Produced By The Neptunes

Anyone who would still accuse him of being granola or going hipster will have their mouths shut for them by “Gladiator”; a ridiculously hard auditory assault. Common jokes that he tried to mix a little Ghostface into the Rza influenced beat (“You know how Ghostface will come on the hook like ‘yeah n****, what!’”); a definite favorite in the room.

 

“Changes”

Produced By Mr. DJ

Again, Common hasn’t entirely abandoned inspirational themes and imagines that this track could be something for Barack Obama to play on inauguration day. Mr. DJ layers sounds to create a bright visual for him to speak on and at the end, Common’s eleven year old daughter steps in to drop a little poetry.

 

“Inhale”

Produced By The Neptunes

Common says this one “Is just good Hip-Hop. I don’t really have a big explanation for it.” Probably the most prototypical Neptunes beat with Chad even joining in to scratch in a sample of Tribe’s “Sucka N****.”

 

“What A World”

Produced By The Neptunes

Common breaks down the typical conventions of structure to tell the story of his life on a funk inspired track. D.A. from Chester French passionately sings the hook over Max’s guitar riffs and a N.E.R.D. meets Blondie flavored arrangement.

 

“Everywhere (Runaway)”

Produced Mr.

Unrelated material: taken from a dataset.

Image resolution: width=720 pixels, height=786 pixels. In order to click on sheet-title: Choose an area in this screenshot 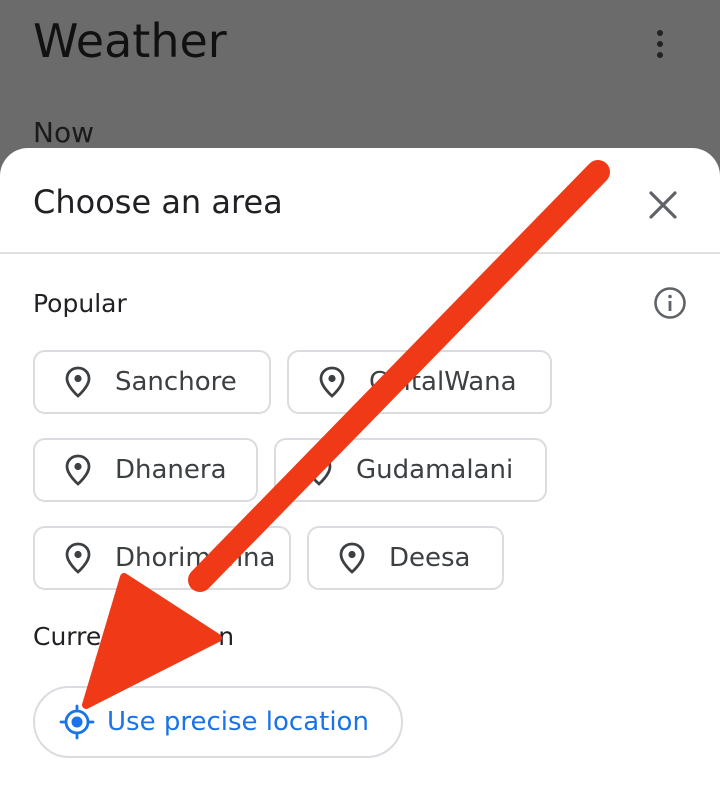, I will do `click(158, 202)`.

DJ

Believe it or not, if Common formed a band with Pat Benatar or Stevie Nicks, this is probably what they’d come up with and it turns out a lot better than you’d assume. Probably the most deliberately 80’s song, it absolutely accomplishes the goal of delivering something unexpected.

 

 

                                 Verdict:

 

While this record is decidedly not another attempt at Electric Circus, it is a more expansive take on Common than you’re probably used to. Hollywood is paying Common’s bills quite nicely these days, freeing him to truly make music for the love. With his musical career experiencing a second renaissance and Hip-Hop opening up to a more broad take on the art, it’s perfect time for him to branch out and he takes full advantage. Don’t let it slip by in the crowded December schedule.